Prix de l’électricité : le mécanisme de régulation "post-Arenh" pas suffisamment protecteur du consommateur, selon un rapport parlementaire
La régulation des prix de l’électricité s’apprête à subir un changement majeur avec la fin au 31 décembre 2025 du dispositif transitoire né en 2011 d’accès régulé à l’électricité nucléaire historique (Arenh), auquel doit succéder un nouveau mécanisme d’encadrement, prévoyant de prélever une taxe sur les revenus d'EDF lorsque les marchés sont élevés, et de la redistribuer aux consommateurs. Prise en tenaille entre les besoins d’EDF de financer ses investissements futurs, notamment ceux du programme du nouveau nucléaire, et stabiliser le prix de l’électricité, la réforme "post-Arenh" pourrait rater sa cible et exposer encore davantage les consommateurs aux yo-yo du marché, alerte un rapport d’information présenté ce 9 octobre par les députés Philippe Bolo (MoDem) et Maxime Laisney (LFI).
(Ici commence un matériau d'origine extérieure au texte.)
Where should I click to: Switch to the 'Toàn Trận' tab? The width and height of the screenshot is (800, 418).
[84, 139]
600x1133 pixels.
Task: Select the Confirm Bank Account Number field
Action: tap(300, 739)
© Capture vidéo Asemblée nationale/ Maxime Laisney et Philippe Bolo
C’est dans le chaos politique ambiant que le rapport sur le prix de l’électricité, la compétitivité des entreprises et l’action de l’État, a été présenté à la commission des affaires économiques, ce 9 octobre, par les députés Philippe Bolo (MoDem, Maine-et-Loire) et Maxime Laisney (LFI, Seine-et Marne), dans une salle quasi vide (rapport à télécharger ci-dessous). La régulation "post-Arenh" du prix de l’électricité fait pourtant partie des dossiers brûlants, dont le prochain gouvernement héritera également. Ce sujet sensible occupe le débat politique depuis la crise des prix de l’énergie de 2022, qui a nécessité une intervention publique très coûteuse notamment à travers le bouclier tarifaire et l’amortisseur d’électricité.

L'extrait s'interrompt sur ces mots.